# What is expected
Copy the data verbatim, from the beginning of the data up to and including the line containing "Action: (x=149, y=96)".

◇ ◇ ◇

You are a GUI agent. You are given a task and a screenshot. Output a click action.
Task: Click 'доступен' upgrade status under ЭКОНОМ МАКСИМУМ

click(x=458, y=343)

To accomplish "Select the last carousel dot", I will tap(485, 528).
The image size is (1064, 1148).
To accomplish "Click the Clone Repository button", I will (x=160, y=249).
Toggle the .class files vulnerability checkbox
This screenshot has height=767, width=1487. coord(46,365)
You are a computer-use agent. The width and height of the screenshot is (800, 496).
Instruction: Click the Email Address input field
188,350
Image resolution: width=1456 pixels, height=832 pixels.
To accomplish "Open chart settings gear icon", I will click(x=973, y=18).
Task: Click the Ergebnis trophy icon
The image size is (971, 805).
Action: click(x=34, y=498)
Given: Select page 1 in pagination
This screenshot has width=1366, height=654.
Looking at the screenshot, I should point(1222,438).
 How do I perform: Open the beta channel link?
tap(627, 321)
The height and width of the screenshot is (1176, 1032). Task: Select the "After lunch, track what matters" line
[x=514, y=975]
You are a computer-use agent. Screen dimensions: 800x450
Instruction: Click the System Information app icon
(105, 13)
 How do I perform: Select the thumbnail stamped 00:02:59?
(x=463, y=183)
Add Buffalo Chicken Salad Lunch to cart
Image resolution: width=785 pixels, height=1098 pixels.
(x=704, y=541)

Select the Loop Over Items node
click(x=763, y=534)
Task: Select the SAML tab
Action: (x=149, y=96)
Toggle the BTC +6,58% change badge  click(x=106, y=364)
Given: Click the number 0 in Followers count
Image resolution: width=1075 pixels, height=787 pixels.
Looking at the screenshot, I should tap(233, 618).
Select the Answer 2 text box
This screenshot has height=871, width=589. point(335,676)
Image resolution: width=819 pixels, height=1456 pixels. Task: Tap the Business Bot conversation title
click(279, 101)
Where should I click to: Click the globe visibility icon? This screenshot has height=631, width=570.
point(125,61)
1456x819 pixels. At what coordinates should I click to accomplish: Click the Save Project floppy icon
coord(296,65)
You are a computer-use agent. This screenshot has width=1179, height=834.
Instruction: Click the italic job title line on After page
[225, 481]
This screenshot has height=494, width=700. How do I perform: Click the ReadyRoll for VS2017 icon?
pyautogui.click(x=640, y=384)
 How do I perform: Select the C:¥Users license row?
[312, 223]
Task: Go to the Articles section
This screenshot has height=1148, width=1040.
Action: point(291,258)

◇ ◇ ◇

# Exercise answer
You are a GUI agent. You are given a task and a screenshot. Output a click action.
Task: Click 'доступен' upgrade status under ЭКОНОМ МАКСИМУМ

click(x=458, y=343)

To accomplish "Select the last carousel dot", I will tap(485, 528).
The image size is (1064, 1148).
To accomplish "Click the Clone Repository button", I will (x=160, y=249).
Toggle the .class files vulnerability checkbox
This screenshot has height=767, width=1487. coord(46,365)
You are a computer-use agent. The width and height of the screenshot is (800, 496).
Instruction: Click the Email Address input field
188,350
Image resolution: width=1456 pixels, height=832 pixels.
To accomplish "Open chart settings gear icon", I will click(x=973, y=18).
Task: Click the Ergebnis trophy icon
The image size is (971, 805).
Action: click(x=34, y=498)
Given: Select page 1 in pagination
This screenshot has width=1366, height=654.
Looking at the screenshot, I should point(1222,438).
 How do I perform: Open the beta channel link?
tap(627, 321)
The height and width of the screenshot is (1176, 1032). Task: Select the "After lunch, track what matters" line
[x=514, y=975]
You are a computer-use agent. Screen dimensions: 800x450
Instruction: Click the System Information app icon
(105, 13)
 How do I perform: Select the thumbnail stamped 00:02:59?
(x=463, y=183)
Add Buffalo Chicken Salad Lunch to cart
Image resolution: width=785 pixels, height=1098 pixels.
(x=704, y=541)

Select the Loop Over Items node
click(x=763, y=534)
Task: Select the SAML tab
Action: (x=149, y=96)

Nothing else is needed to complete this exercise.